** Request **
Change every "screenshot" in the items below to "image", keeping all other text the same. Leave out the pictures.
---------- Given entries ----------
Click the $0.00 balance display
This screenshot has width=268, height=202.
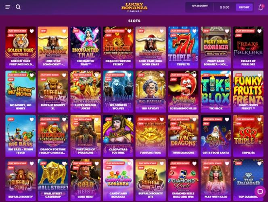click(x=224, y=7)
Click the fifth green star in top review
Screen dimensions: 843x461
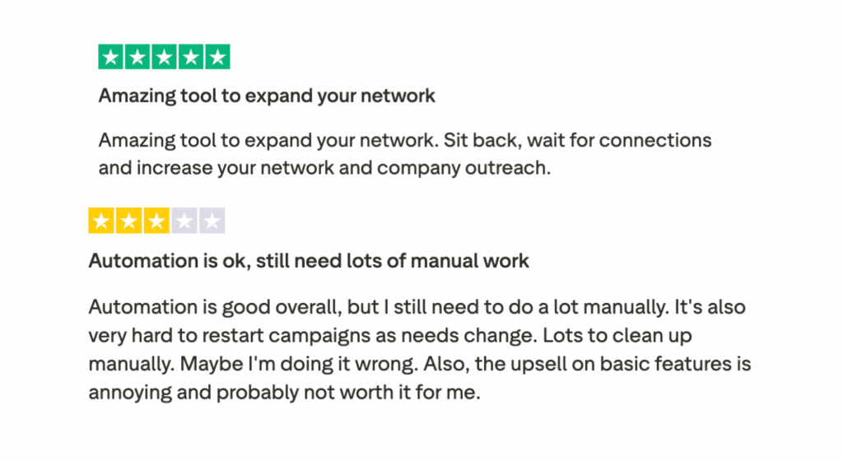pos(217,57)

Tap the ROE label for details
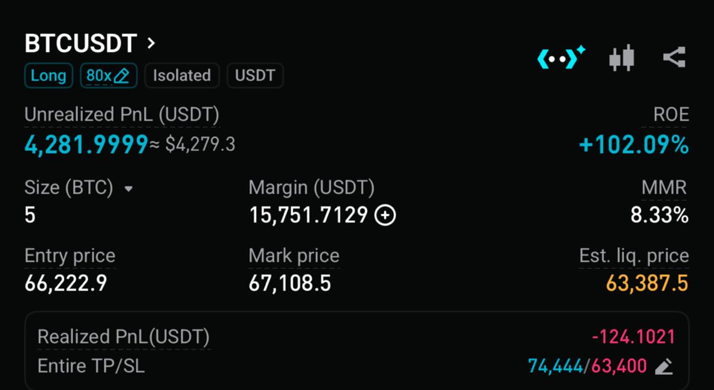671,115
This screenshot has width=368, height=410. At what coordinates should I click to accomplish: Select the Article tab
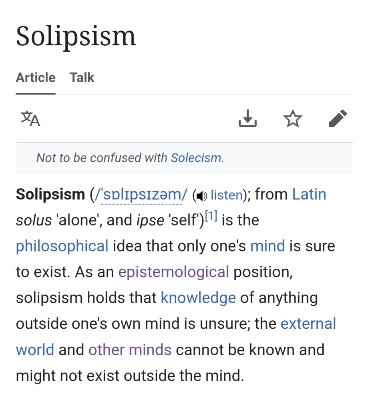point(36,77)
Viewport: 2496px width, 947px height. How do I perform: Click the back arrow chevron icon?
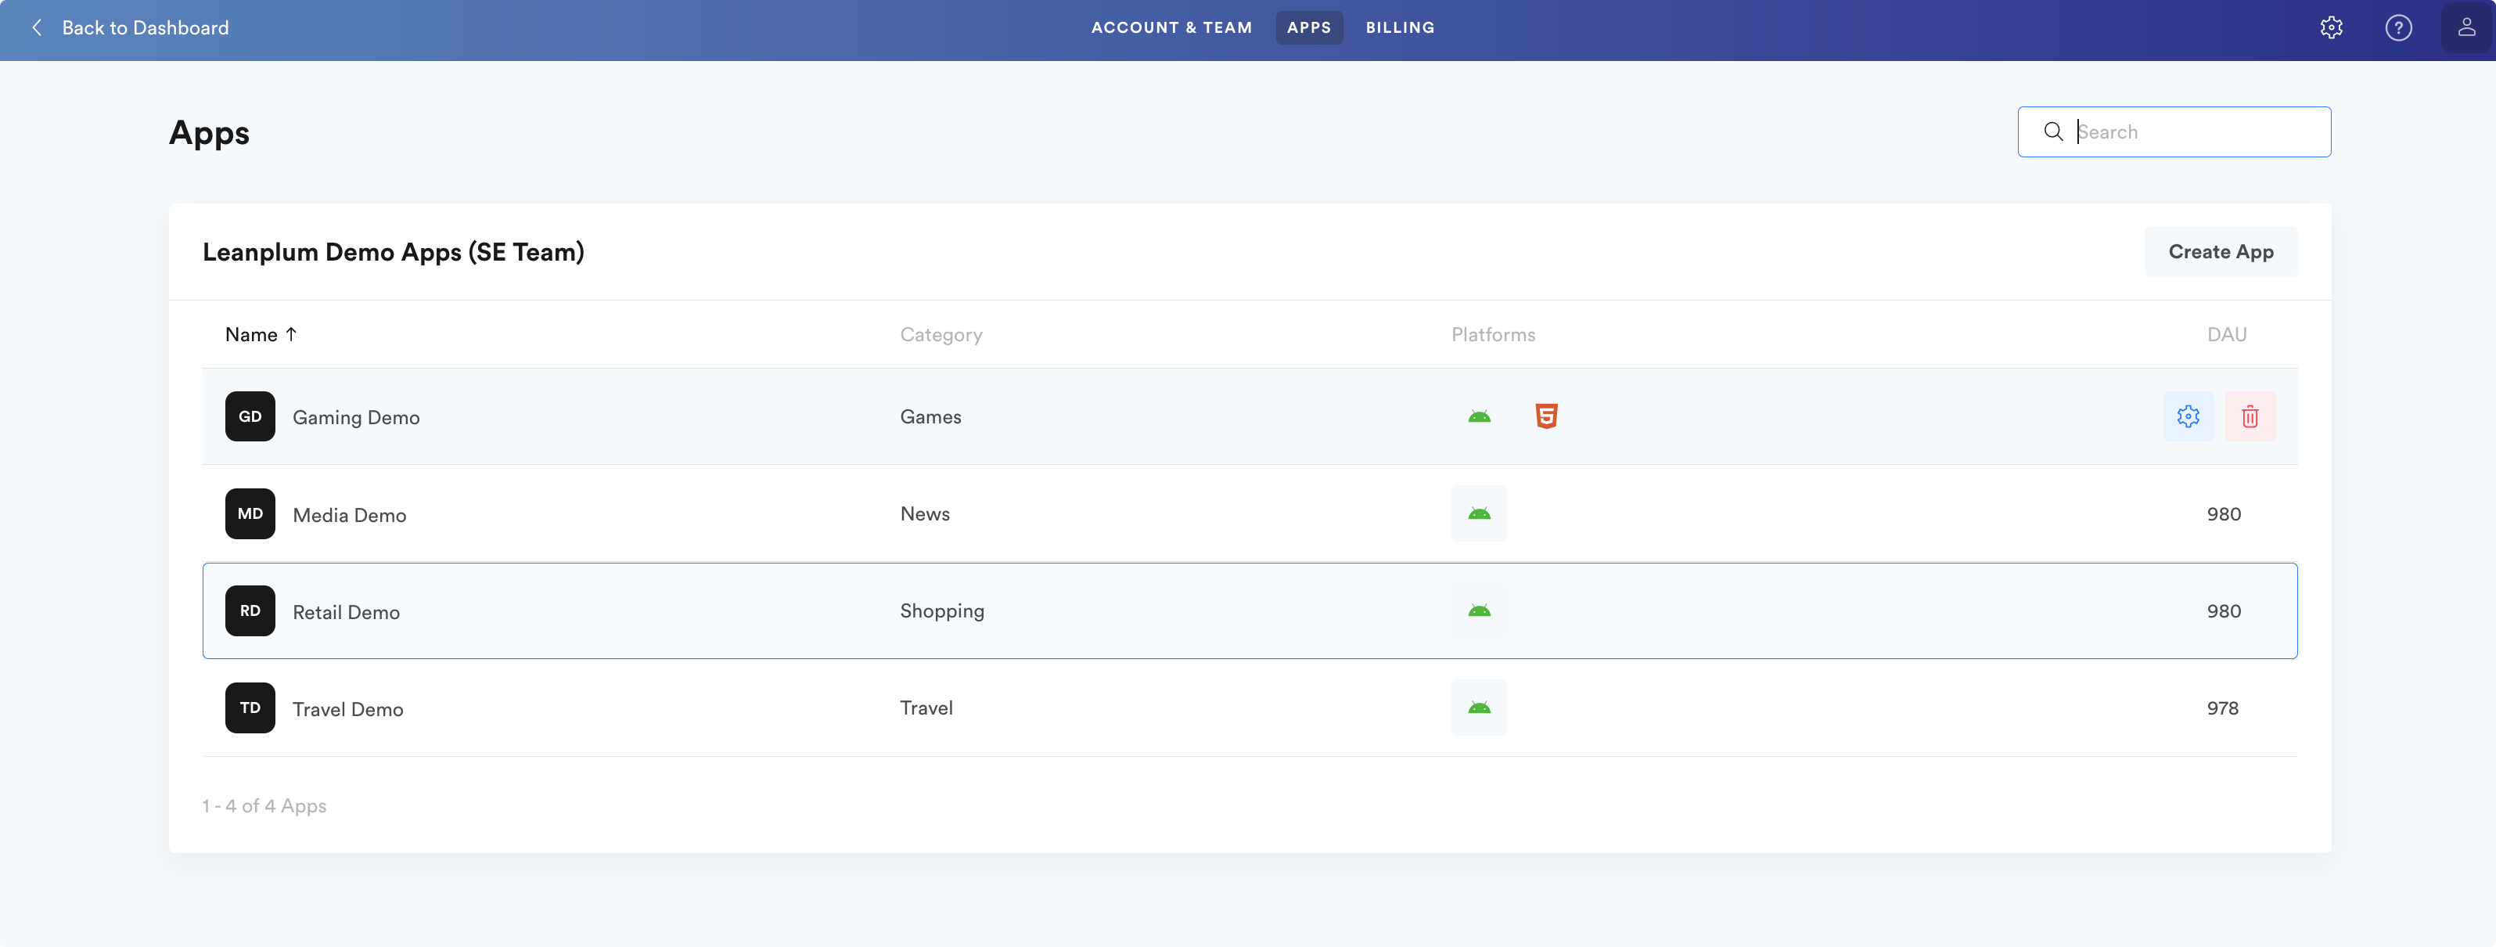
----------
** Answer to this problem **
Click the $0.00 balance display
This image has width=268, height=202.
click(x=224, y=7)
Click the fifth green star in top review
Screen dimensions: 843x461
pos(217,57)

Tap the ROE label for details
671,115
This image has width=368, height=410. At what coordinates should I click to accomplish: Select the Article tab
point(36,77)
Viewport: 2496px width, 947px height. How do I perform: Click the back arrow chevron icon?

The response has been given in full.